04:42:48 am on
Tuesday 19 Mar 2024

Food Police
Jennifer Flaten

Hmm, my greasy, salty fast food fries are missing something. After sampling a few more I determine the missing elements, it is both the grease and the salt. My arteries are clogging, fast.

Without the grease and the salt, my fries are borderline healthy. Almost healthy, mind you, not actually healthy after all, they are still deep-fried.

Unfortunately, without the salt and grease they are completely devoid of any personality. I could insert a joke about some celebrity here, but I won‘t. This won’t stop me from eating them, but still, I am disappointed.

Where, oh where, did my hot, greasy fries go? Ah, the food police strike again. They are nothing if not persistent.

Recently, the food police convinced McDonald’s to give every kid apples with their Happy Meal and reduce the number of French fries in each Happy Meal to a paltry 20, not that I counted or anything.

This time it is the French fries, next time the world.

The food police are constantly attempting to save me from myself. Well, let me share a little something with you if I wanted healthy food I wouldn’t be at a fast food place. Even children, or at least mine, know that a fast food restaurant is not healthy. It is somewhere fun to eat occasionally.

Contrary to what the food police think, I am well aware that potatoes deep-fried in hot oil are not, I repeat not, healthy. I just don’t care. I don’t them every day, unlike cupcakes, but even if I did, that is my business.

Nor am I going to mistake this cuisine for gourmet, no matter how hard the restaurant tries to convince me otherwise.

Trust me, no one, I mean no one, is going to mistake the average fast food burger for excellent cuisine. No matter how many fireplaces and Wi-Fi hot spots the restaurant offers.

When I want fast food, I want it in all its unhealthy glory. If I want healthy food, I will cook at home or splurge and eat at a restaurant that has a least a passing familiarity with vegetables.

While we are on the topic of food police, I would also like to tell the food snobs to back off.

We watch an inordinate amount of Food Network in this house and if I see one more recipe that “reinvents” a classic food, I am going to do some serious harm with a frying pan.

Yes, that’s right sometimes a grilled cheese sandwich is just a grilled cheese sandwich. The old classic made with store bought white bread and some sort of cheese or imitation cheese product, is just fine. In fact, it is better than fine, it is affordable.

A grilled cheese sandwich made with artesian bread and some bizarre cheese only found in one small shop in France may delight the palates of food snobs, but it certainly doesn’t interest my wallet or me.
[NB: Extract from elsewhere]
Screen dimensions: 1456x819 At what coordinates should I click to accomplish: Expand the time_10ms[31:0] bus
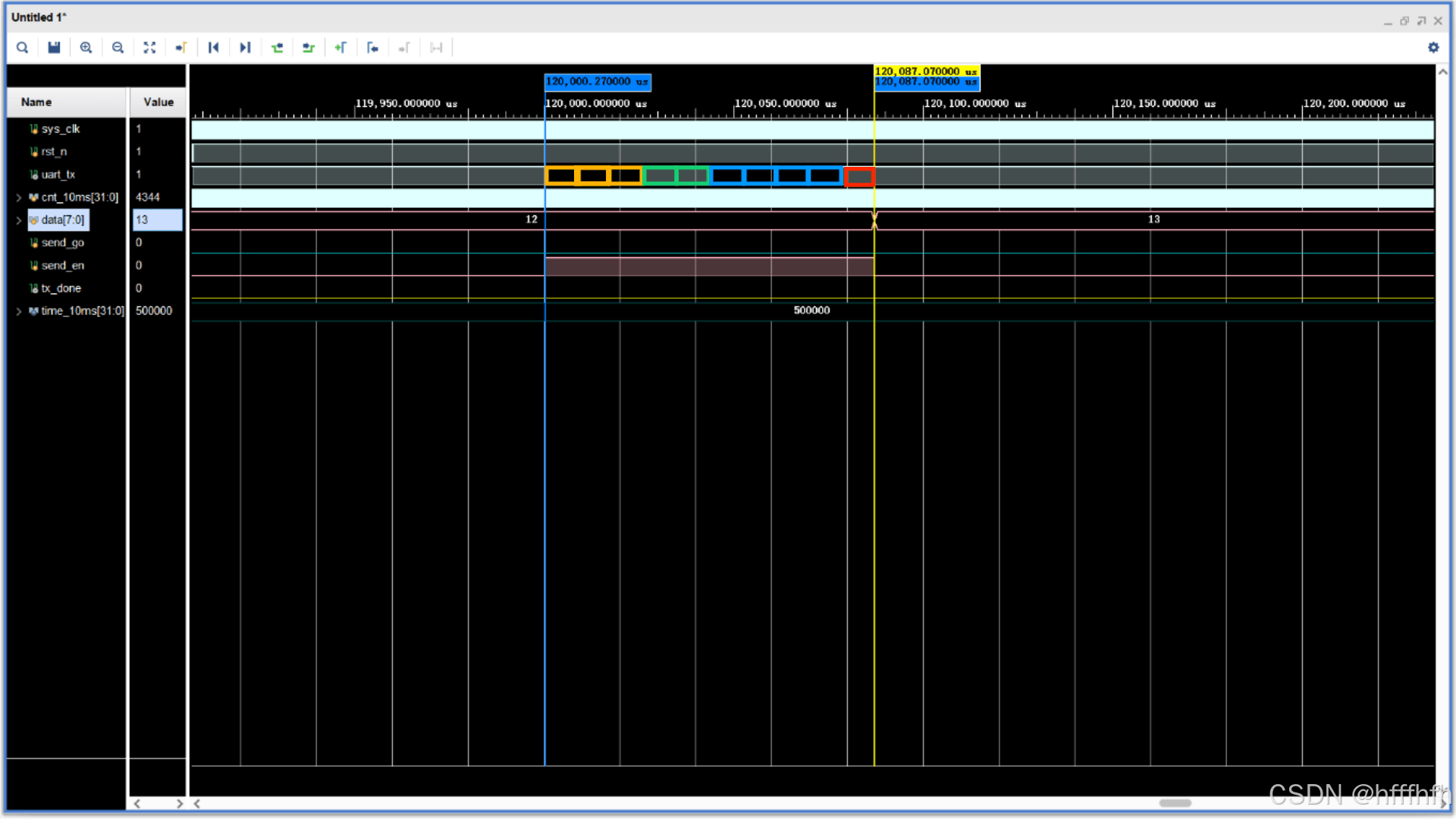(19, 312)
It is hard enough to get the kids to eat, let alone trying to persuade them that a hamburger made with blue cheese, avocado and truffle oil is “what’s for dinner.”

Jennifer Flaten lives where the local delicacy is fried cheese, Wisconsin. She writes about family life, its amusing or not so amusing moments. "At least it's not another article on global warming," she says. Jennifer bakes a mean banana bread and admits an unusual attraction to balloon animals and cup cakes. Busy preparing for the zombie apocalypse, she stills finds time to write "As I See It," her witty, too often true column. "My urge to write," says Jennifer, "is driven by my love of cupcakes, with sprinkles on top. Who wouldn't write for cupcakes, with sprinkles," she wonders.